The Annual Report is based on an annual audit process, carried out between July 1, 2016 and June 30, 2017, by StoneBridge Business Partners.

Included in the report are findings regarding diocesan/eparchial compliance with the Charter, recommendations from the auditor on how Charter implementation can be improved, a progress report from the Secretariat of Child and Youth Protection on its activities, and data regarding allegations, safe environment programs, background checks, financial costs related to allegations and child protection efforts in dioceses/eparchies, and more from StoneBridge and/or the Center for Applied Research in the Apostolate (CARA).

According to the audit of dioceses/eparchies between July 1, 2016 and June 30, 2017: 
  • Stonebridge visited 61 dioceses/eparchies and collected data from 133 others. All dioceses/eparchies were found compliant with the guidelines of the Charter except for the Melkite Eparchy of Newton, St. Nicholas Ukrainian Catholic Eparchy, and the Syrian Catholic Eparchy of Our Lady of Deliverance, who were found non-compliant with certain articles of the Charter. Three dioceses/eparchies did not participate in the audit including the Diocese of St. Thomas in the Virgin Islands (due to hurricanes Maria and Irma), the Eparchy of St. Mary Queen of Peace, and the Eparchy of St. Peter the Apostle.

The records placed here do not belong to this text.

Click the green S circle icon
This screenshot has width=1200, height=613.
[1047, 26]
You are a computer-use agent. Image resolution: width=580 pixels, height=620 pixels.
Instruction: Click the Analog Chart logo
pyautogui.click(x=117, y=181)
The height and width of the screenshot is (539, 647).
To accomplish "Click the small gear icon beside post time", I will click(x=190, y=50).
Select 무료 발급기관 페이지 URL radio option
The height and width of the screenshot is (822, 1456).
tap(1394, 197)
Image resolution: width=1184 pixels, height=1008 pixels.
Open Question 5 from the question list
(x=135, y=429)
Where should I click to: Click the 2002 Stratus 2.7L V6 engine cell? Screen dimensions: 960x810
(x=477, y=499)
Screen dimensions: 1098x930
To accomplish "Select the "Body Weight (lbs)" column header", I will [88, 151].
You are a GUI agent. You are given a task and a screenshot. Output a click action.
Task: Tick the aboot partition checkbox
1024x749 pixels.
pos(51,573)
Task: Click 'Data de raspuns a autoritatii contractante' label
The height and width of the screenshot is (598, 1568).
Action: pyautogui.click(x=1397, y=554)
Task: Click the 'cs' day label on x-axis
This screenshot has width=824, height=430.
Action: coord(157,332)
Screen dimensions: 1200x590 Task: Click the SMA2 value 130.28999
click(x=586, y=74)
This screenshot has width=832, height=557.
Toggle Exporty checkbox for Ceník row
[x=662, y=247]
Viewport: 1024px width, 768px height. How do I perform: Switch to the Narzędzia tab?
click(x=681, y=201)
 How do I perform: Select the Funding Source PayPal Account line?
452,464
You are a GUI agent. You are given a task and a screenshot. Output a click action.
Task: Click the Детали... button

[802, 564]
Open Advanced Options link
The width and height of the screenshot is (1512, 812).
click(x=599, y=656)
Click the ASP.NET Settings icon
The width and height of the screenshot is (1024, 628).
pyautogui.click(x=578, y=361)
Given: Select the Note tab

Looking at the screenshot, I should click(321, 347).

  • 654 victims/survivors reported 695 allegations of abuse against clergy. Compared to 2015 and 2016, the number of allegations has decreased significantly due to fewer bankruptcy proceedings and statute of limitations changes.
  • 24 allegations were made by current minors, of which; 6 were substantiated, 8 were unsubstantiated, 3 were unable to be proven, 5 still under investigation, and 2 others were referred to other institutions. All allegations were reported to law enforcement.
  • Similar to previous years, 18% of allegations reported by current minors were determined to be substantiated.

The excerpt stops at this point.